Entre um ponto e outro, eu já havia andado muitos quilômetros debaixo do sol de Tashkent hoje. Vi o principal. Resolvi tomar o metrô de volta e me dei conta da ficha azul extra que sobraria.
Já na minha rua, parei pra comer um sanduíche combo no Les Ailes, uma das muitas redes que imitam o KFC aqui. Tudo muito barato. 15 mil (2 USD) num sanduíche e 6 mil (1 USD) no copo de refrigerante, se você quiser economizar.
A caminhar de retorno ao albergue, passei por uma idosa que pedia esmolas na rua. A princípio dei-lhe uma moeda, e ela não fez cara de quem gostou muito. Eu seguia caminhando, mas fiquei com vontade de dar mais. Foi aí que me lembrei da ficha azul no bolso.

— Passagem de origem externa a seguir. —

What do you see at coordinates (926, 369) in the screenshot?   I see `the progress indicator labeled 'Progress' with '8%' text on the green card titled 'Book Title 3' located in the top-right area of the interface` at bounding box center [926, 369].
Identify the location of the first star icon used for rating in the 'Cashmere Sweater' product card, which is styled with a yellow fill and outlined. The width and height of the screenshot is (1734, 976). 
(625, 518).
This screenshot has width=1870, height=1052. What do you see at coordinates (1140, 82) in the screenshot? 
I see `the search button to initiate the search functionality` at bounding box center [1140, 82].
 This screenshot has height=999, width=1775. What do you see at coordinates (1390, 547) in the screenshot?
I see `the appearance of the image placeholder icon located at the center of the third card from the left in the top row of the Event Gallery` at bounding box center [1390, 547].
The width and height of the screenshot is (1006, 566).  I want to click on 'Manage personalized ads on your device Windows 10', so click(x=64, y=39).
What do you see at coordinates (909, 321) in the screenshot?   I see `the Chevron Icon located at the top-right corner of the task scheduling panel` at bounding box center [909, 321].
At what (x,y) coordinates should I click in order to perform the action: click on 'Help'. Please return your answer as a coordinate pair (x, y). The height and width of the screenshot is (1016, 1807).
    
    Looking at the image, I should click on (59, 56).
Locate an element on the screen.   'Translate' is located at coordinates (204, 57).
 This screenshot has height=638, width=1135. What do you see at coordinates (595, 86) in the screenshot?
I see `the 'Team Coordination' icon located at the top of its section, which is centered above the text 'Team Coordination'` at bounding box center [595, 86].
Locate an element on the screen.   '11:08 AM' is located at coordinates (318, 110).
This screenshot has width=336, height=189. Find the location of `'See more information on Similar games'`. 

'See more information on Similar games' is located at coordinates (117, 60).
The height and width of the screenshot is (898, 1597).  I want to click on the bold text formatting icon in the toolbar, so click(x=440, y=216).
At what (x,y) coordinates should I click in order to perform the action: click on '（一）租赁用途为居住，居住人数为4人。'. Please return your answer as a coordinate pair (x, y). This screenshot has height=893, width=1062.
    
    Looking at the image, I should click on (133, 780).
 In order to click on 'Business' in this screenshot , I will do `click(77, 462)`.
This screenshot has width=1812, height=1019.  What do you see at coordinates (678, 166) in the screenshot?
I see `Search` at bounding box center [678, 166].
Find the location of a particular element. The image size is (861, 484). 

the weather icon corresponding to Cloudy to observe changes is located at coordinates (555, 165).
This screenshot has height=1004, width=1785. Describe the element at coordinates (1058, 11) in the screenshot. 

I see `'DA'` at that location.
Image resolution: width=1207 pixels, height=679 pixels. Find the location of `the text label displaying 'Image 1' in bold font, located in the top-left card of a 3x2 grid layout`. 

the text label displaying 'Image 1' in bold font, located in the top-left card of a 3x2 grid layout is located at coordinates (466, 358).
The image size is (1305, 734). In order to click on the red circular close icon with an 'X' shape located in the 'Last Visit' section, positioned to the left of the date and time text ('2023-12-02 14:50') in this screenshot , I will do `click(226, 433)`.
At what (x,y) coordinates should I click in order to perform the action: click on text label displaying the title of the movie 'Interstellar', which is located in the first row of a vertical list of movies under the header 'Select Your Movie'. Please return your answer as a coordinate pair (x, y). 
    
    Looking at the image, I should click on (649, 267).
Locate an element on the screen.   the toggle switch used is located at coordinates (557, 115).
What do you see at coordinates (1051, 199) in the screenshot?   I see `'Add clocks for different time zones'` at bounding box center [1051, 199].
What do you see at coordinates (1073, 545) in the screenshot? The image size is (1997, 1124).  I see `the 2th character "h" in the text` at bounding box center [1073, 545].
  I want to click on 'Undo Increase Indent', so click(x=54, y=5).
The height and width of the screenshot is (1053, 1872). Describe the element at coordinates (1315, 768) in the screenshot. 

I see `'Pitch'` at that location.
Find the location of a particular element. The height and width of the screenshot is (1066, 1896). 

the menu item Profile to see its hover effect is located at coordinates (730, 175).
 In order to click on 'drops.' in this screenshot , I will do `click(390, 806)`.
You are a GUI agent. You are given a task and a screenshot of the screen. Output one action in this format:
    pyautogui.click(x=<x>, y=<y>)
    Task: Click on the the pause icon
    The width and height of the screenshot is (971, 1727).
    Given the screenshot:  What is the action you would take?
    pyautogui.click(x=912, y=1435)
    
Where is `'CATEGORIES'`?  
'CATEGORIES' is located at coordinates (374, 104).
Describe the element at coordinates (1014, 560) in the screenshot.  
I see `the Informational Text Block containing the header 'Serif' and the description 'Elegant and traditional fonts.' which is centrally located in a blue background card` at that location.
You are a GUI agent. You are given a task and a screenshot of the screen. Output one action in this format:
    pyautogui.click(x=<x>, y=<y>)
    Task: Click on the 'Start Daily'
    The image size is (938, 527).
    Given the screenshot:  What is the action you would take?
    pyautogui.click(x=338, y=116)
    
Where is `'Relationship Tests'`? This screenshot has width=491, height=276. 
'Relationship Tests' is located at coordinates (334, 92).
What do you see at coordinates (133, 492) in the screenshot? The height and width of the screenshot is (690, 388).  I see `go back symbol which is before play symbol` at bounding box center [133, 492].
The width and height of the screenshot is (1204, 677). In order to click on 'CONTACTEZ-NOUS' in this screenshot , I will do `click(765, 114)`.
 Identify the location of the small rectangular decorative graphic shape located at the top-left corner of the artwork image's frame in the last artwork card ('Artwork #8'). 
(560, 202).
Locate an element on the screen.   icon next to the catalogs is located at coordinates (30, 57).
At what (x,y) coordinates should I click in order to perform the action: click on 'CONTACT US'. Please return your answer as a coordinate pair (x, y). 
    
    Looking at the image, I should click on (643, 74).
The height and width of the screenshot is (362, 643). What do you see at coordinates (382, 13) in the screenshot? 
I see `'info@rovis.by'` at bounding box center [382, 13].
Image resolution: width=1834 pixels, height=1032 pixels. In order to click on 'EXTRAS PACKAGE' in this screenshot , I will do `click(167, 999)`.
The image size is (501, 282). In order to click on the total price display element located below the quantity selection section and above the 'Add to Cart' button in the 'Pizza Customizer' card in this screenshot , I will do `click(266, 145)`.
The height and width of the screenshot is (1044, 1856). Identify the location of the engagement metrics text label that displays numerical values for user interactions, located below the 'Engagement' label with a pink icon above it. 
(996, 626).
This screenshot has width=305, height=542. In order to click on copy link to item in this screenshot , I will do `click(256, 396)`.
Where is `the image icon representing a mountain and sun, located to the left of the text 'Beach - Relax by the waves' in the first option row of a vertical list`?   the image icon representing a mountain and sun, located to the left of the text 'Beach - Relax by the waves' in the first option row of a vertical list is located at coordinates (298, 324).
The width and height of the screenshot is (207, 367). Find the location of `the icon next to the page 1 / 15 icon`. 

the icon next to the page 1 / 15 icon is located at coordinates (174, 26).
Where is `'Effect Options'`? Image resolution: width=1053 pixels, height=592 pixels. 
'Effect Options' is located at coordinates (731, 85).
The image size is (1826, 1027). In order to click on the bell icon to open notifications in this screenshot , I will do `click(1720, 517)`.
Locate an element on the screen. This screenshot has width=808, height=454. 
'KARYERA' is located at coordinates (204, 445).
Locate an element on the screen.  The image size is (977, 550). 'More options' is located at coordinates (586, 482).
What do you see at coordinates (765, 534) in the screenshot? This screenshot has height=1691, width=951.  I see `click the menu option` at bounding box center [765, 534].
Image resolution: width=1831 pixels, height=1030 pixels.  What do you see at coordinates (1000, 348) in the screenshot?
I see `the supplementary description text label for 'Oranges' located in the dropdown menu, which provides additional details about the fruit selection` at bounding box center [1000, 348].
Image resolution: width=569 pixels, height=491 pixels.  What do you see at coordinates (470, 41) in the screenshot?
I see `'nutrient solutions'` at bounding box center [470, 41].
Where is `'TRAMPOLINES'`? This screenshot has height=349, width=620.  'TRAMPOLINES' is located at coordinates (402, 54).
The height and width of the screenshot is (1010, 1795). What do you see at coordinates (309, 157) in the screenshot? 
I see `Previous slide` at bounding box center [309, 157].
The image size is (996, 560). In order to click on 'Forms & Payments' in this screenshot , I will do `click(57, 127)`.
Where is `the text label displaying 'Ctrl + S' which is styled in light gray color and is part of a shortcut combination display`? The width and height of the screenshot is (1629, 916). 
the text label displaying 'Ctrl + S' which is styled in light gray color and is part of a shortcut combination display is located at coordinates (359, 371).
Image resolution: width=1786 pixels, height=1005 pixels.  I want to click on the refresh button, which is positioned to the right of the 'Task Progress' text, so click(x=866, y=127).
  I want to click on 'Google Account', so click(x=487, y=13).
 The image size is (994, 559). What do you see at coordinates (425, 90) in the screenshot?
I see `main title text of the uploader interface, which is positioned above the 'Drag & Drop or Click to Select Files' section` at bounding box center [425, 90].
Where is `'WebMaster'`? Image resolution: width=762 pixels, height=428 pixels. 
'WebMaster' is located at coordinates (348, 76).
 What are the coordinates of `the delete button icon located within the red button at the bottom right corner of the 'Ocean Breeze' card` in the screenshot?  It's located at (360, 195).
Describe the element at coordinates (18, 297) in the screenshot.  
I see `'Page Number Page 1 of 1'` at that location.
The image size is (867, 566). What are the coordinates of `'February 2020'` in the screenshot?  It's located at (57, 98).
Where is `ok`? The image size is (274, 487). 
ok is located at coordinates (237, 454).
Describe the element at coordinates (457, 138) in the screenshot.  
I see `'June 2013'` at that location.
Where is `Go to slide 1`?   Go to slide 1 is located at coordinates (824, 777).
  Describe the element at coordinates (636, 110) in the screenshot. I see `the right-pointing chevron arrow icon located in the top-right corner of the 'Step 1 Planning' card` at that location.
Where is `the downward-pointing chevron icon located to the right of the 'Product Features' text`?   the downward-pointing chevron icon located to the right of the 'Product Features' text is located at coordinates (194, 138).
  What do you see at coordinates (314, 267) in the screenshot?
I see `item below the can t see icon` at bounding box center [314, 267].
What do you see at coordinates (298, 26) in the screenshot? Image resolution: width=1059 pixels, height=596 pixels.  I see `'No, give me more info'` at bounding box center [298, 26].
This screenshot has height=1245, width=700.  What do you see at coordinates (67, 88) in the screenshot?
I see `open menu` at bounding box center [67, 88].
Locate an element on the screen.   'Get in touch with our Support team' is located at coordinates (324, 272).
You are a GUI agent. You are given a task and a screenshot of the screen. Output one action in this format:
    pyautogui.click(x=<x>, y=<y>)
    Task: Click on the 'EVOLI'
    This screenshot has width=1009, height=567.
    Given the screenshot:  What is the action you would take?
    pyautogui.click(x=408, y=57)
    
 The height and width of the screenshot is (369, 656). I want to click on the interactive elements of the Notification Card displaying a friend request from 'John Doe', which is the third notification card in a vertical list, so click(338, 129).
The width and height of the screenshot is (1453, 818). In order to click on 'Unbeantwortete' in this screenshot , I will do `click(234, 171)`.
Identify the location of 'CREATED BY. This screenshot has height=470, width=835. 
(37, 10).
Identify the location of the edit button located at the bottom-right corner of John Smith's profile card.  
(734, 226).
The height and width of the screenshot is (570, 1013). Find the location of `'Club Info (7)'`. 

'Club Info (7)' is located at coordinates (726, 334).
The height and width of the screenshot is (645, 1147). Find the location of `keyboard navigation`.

Ela pegou e olhou aquilo que não era dinheiro. “Metro!”, exclamou e riu aquela risada octagenária, aquela gargalhada gostosa que só quem já viveu muito consegue dar, com sua bengala e rosto enrugado. Um transeunte, que olhou pra nós também risonho, fez aquele gesto com a mão indicando que eu tinha afanado a ficha do metrô. Acabei deixando a velhinha rindo. Eita gargalhada boa. Valeu mais do que a ficha.
Estão apresentados a Tashkent. Na manhã seguinte, eu rumaria a Samarcanda, a maior das cidades históricas da Rota da Seda aqui Uzbequistão.
Ihhh que maravilha, que bela cidade. Que lindos e portentosos monumentos. Maravilha essa arquitetura islâmica. Há alguns pontos de semelhança com algumas do Marroco. Belíssimas linhas arquitetônicas, lindas decorações, e riquíssimos, em beleza e detalhes, os interiores. Adoro esses tons das cúpulas ou domos. Os espelhos d´água e a vegetação dão um belo toque de graça às paisagens.
Maravilha essa revisão histórica. Muito interessante, assim como certas observações como a criação dos mitos , o nacionalismo etc e tal.
Quem imaginaria que até a Índia sofreu a influencia da arquitetura islâmica como em maravilhas como o Taj Mahal.
Magnifica e importantíssima essa rota da seda, tao pouco abordada na Historia Universal dada aos estudantes através dos livros didáticos. Terríveis, estes. Defasados, superficiais e muito deles equivocados.
Amei o mercado, as frutas, o povo e seu jeito de ser. Muito interessante nessas postagens. Bom saber como se vive nos lugares, tomar seus transportes, ver suas atividades, sentir suas nuances, gostos e hábitos. Muito interessante.
Engraçadíssimas as histórias.
Curiosas essas decorações do metrô. Em Moscou também.
E que calor heimm? mesmo para um brasileiro, pelo visto o calor foi forte. Quase gratina o jovem viajante haha.
Bela região. Para mim desconhecida. E linda postagem. Mais uma vez parabéns, jovem viajante. Que venham mais belezas. Muito prazer,Tashkent, capital do Uzbequistao.